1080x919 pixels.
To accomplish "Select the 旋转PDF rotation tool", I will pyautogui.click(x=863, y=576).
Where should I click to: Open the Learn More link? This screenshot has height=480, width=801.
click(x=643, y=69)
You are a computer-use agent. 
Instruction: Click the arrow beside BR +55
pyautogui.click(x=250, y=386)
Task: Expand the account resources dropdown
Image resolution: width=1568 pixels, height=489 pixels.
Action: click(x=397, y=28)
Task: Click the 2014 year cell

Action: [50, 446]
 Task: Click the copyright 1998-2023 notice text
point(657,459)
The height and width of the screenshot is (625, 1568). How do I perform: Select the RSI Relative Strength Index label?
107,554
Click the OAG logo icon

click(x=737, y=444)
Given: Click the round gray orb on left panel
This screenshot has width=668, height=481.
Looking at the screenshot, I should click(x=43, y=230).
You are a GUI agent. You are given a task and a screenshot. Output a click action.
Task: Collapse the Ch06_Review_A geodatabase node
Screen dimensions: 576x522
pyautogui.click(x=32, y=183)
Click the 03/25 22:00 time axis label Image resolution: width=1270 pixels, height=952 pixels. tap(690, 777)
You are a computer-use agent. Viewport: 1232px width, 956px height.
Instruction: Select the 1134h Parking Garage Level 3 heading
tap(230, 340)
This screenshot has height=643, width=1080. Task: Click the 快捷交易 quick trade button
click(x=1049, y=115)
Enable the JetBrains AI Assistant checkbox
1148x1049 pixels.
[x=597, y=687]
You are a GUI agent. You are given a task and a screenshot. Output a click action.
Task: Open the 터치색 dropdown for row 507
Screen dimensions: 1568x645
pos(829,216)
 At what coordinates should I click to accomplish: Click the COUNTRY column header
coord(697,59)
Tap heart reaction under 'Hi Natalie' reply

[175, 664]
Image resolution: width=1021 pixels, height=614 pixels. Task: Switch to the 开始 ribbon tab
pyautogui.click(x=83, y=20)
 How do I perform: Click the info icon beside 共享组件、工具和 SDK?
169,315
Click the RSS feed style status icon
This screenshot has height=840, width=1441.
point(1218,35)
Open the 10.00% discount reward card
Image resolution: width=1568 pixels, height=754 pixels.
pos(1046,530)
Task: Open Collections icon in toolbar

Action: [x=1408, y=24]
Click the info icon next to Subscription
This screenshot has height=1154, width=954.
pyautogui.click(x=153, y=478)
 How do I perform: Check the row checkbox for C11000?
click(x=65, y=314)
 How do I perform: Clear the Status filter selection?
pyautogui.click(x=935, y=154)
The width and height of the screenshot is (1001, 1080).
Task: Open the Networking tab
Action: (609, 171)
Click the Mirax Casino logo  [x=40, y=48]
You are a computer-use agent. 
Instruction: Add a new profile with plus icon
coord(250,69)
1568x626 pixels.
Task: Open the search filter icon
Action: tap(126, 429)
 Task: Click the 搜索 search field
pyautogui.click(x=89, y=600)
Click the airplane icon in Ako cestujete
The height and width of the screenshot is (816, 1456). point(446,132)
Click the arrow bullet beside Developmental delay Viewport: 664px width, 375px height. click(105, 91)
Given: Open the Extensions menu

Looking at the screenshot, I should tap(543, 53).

※

:: TASK OBJECTIVE ::
When you answer, repeat each entry exactly as it appears above.

:: RESULT FOR THIS EXERCISE ::
1080x919 pixels.
To accomplish "Select the 旋转PDF rotation tool", I will pyautogui.click(x=863, y=576).
Where should I click to: Open the Learn More link? This screenshot has height=480, width=801.
click(x=643, y=69)
You are a computer-use agent. 
Instruction: Click the arrow beside BR +55
pyautogui.click(x=250, y=386)
Task: Expand the account resources dropdown
Image resolution: width=1568 pixels, height=489 pixels.
Action: click(x=397, y=28)
Task: Click the 2014 year cell

Action: [50, 446]
 Task: Click the copyright 1998-2023 notice text
point(657,459)
The height and width of the screenshot is (625, 1568). How do I perform: Select the RSI Relative Strength Index label?
107,554
Click the OAG logo icon

click(x=737, y=444)
Given: Click the round gray orb on left panel
This screenshot has width=668, height=481.
Looking at the screenshot, I should click(x=43, y=230).
You are a GUI agent. You are given a task and a screenshot. Output a click action.
Task: Collapse the Ch06_Review_A geodatabase node
Screen dimensions: 576x522
pyautogui.click(x=32, y=183)
Click the 03/25 22:00 time axis label Image resolution: width=1270 pixels, height=952 pixels. tap(690, 777)
You are a computer-use agent. Viewport: 1232px width, 956px height.
Instruction: Select the 1134h Parking Garage Level 3 heading
tap(230, 340)
This screenshot has height=643, width=1080. Task: Click the 快捷交易 quick trade button
click(x=1049, y=115)
Enable the JetBrains AI Assistant checkbox
1148x1049 pixels.
[x=597, y=687]
You are a GUI agent. You are given a task and a screenshot. Output a click action.
Task: Open the 터치색 dropdown for row 507
Screen dimensions: 1568x645
pos(829,216)
 At what coordinates should I click to accomplish: Click the COUNTRY column header
coord(697,59)
Tap heart reaction under 'Hi Natalie' reply

[175, 664]
Image resolution: width=1021 pixels, height=614 pixels. Task: Switch to the 开始 ribbon tab
pyautogui.click(x=83, y=20)
 How do I perform: Click the info icon beside 共享组件、工具和 SDK?
169,315
Click the RSS feed style status icon
This screenshot has height=840, width=1441.
point(1218,35)
Open the 10.00% discount reward card
Image resolution: width=1568 pixels, height=754 pixels.
pos(1046,530)
Task: Open Collections icon in toolbar

Action: [x=1408, y=24]
Click the info icon next to Subscription
This screenshot has height=1154, width=954.
pyautogui.click(x=153, y=478)
 How do I perform: Check the row checkbox for C11000?
click(x=65, y=314)
 How do I perform: Clear the Status filter selection?
pyautogui.click(x=935, y=154)
The width and height of the screenshot is (1001, 1080).
Task: Open the Networking tab
Action: (609, 171)
Click the Mirax Casino logo  [x=40, y=48]
You are a computer-use agent. 
Instruction: Add a new profile with plus icon
coord(250,69)
1568x626 pixels.
Task: Open the search filter icon
Action: tap(126, 429)
 Task: Click the 搜索 search field
pyautogui.click(x=89, y=600)
Click the airplane icon in Ako cestujete
The height and width of the screenshot is (816, 1456). point(446,132)
Click the arrow bullet beside Developmental delay Viewport: 664px width, 375px height. click(105, 91)
Given: Open the Extensions menu

Looking at the screenshot, I should tap(543, 53).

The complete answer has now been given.